**Problem details:** Here are the records. Write out exactly the lines between the one holding "Collapse the code fold at line 95" and the one holding "Given: Click the envelope", inclusive.

**Exercise data:**
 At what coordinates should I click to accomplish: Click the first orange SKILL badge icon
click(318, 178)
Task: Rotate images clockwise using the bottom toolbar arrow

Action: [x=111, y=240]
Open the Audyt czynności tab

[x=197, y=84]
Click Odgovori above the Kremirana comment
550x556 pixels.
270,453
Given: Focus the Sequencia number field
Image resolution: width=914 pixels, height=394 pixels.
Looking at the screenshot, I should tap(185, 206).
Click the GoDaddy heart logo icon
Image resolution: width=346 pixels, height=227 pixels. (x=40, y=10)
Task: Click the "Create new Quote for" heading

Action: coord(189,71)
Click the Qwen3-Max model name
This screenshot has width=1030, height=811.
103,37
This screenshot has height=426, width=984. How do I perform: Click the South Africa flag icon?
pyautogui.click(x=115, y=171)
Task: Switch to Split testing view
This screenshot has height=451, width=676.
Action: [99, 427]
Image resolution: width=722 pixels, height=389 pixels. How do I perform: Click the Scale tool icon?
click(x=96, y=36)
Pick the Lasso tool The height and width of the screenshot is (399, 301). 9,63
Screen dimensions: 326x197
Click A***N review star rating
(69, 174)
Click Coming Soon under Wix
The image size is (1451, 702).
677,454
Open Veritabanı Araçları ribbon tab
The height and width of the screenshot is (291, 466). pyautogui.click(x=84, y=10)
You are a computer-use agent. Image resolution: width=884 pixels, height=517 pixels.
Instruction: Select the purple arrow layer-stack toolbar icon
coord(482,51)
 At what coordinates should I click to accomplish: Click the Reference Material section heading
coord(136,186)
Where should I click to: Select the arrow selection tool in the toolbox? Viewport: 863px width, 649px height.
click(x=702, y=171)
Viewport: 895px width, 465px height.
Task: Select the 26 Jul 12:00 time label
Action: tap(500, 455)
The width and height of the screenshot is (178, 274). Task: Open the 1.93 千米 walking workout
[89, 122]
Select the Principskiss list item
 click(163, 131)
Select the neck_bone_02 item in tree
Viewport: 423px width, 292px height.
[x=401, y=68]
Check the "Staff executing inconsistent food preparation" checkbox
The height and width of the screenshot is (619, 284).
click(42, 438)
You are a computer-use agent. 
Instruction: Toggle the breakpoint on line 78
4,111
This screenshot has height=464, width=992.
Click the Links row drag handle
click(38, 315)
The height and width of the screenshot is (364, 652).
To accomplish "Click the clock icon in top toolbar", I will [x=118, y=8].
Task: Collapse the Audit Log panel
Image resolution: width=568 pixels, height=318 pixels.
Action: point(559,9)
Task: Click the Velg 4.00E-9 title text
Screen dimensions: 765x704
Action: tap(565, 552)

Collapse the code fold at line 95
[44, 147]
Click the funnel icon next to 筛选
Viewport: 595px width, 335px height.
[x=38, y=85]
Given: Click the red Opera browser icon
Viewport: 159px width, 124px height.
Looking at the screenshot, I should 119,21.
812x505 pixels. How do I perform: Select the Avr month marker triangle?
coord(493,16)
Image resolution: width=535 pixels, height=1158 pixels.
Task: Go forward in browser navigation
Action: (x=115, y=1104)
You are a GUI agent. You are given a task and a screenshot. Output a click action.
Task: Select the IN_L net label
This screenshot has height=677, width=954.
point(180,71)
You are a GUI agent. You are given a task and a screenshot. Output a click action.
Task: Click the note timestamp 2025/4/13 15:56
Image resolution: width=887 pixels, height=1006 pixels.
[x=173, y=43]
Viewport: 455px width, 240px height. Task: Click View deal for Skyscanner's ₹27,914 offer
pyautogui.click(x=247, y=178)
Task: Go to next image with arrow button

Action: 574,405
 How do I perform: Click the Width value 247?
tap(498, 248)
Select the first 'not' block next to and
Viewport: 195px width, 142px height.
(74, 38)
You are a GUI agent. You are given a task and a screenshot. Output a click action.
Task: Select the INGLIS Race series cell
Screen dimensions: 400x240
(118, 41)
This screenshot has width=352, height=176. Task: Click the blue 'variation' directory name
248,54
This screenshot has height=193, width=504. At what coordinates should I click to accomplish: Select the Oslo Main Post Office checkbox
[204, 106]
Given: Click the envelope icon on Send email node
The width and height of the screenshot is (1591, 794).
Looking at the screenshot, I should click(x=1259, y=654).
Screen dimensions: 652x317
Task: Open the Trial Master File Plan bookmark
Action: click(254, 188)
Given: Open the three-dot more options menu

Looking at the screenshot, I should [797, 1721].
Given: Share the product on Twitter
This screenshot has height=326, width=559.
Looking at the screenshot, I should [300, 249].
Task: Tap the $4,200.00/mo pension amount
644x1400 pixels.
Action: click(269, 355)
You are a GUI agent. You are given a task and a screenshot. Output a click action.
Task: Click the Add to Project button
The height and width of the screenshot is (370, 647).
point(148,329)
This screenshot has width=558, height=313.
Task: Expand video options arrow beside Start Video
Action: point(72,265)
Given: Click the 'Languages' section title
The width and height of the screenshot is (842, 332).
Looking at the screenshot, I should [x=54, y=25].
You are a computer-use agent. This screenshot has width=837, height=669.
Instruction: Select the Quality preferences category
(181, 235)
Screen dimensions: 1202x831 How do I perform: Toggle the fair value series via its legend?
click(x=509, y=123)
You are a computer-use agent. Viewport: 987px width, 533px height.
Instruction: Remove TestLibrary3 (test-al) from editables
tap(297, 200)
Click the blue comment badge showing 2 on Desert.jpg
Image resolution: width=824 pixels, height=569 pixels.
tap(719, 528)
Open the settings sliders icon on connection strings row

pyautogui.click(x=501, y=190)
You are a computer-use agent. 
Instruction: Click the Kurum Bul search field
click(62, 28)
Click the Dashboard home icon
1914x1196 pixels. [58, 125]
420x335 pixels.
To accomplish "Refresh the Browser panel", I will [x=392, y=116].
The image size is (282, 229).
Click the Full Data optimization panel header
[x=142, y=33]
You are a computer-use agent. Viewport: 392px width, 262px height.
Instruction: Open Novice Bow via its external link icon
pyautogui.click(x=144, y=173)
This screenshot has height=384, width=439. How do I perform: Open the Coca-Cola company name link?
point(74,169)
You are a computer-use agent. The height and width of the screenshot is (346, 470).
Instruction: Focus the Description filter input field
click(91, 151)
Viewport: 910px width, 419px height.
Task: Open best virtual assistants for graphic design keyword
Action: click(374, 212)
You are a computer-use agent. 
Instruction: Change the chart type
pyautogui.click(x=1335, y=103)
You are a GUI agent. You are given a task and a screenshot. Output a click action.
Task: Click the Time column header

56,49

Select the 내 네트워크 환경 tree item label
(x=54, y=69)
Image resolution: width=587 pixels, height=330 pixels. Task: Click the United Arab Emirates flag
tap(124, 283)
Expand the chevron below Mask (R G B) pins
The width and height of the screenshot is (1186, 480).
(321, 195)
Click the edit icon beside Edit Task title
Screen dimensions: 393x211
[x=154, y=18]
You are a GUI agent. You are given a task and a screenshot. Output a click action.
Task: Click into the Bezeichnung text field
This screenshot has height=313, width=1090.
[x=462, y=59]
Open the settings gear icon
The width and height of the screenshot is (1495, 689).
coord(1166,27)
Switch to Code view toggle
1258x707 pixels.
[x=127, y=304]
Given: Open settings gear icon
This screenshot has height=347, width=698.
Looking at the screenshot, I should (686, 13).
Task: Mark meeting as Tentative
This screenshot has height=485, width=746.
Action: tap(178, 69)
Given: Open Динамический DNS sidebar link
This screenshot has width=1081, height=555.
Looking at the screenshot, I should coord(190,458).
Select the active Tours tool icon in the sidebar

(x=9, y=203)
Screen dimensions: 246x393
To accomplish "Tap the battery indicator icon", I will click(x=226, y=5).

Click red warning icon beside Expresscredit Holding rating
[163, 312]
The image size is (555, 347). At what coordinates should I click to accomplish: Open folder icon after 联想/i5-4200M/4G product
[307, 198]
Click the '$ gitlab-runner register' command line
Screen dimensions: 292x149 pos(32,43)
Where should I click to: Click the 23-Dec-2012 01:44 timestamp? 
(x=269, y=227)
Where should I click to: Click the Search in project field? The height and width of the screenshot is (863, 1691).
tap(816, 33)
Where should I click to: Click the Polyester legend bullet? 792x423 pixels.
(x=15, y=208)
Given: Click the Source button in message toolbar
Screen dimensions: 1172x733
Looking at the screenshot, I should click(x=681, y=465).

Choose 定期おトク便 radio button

**Exercise response:**
Collapse the code fold at line 95
[44, 147]
Click the funnel icon next to 筛选
Viewport: 595px width, 335px height.
[x=38, y=85]
Given: Click the red Opera browser icon
Viewport: 159px width, 124px height.
Looking at the screenshot, I should 119,21.
812x505 pixels. How do I perform: Select the Avr month marker triangle?
coord(493,16)
Image resolution: width=535 pixels, height=1158 pixels.
Task: Go forward in browser navigation
Action: (x=115, y=1104)
You are a GUI agent. You are given a task and a screenshot. Output a click action.
Task: Select the IN_L net label
This screenshot has height=677, width=954.
point(180,71)
You are a GUI agent. You are given a task and a screenshot. Output a click action.
Task: Click the note timestamp 2025/4/13 15:56
Image resolution: width=887 pixels, height=1006 pixels.
[x=173, y=43]
Viewport: 455px width, 240px height. Task: Click View deal for Skyscanner's ₹27,914 offer
pyautogui.click(x=247, y=178)
Task: Go to next image with arrow button

Action: 574,405
 How do I perform: Click the Width value 247?
tap(498, 248)
Select the first 'not' block next to and
Viewport: 195px width, 142px height.
(74, 38)
You are a GUI agent. You are given a task and a screenshot. Output a click action.
Task: Select the INGLIS Race series cell
Screen dimensions: 400x240
(118, 41)
This screenshot has width=352, height=176. Task: Click the blue 'variation' directory name
248,54
This screenshot has height=193, width=504. At what coordinates should I click to accomplish: Select the Oslo Main Post Office checkbox
[204, 106]
Given: Click the envelope icon on Send email node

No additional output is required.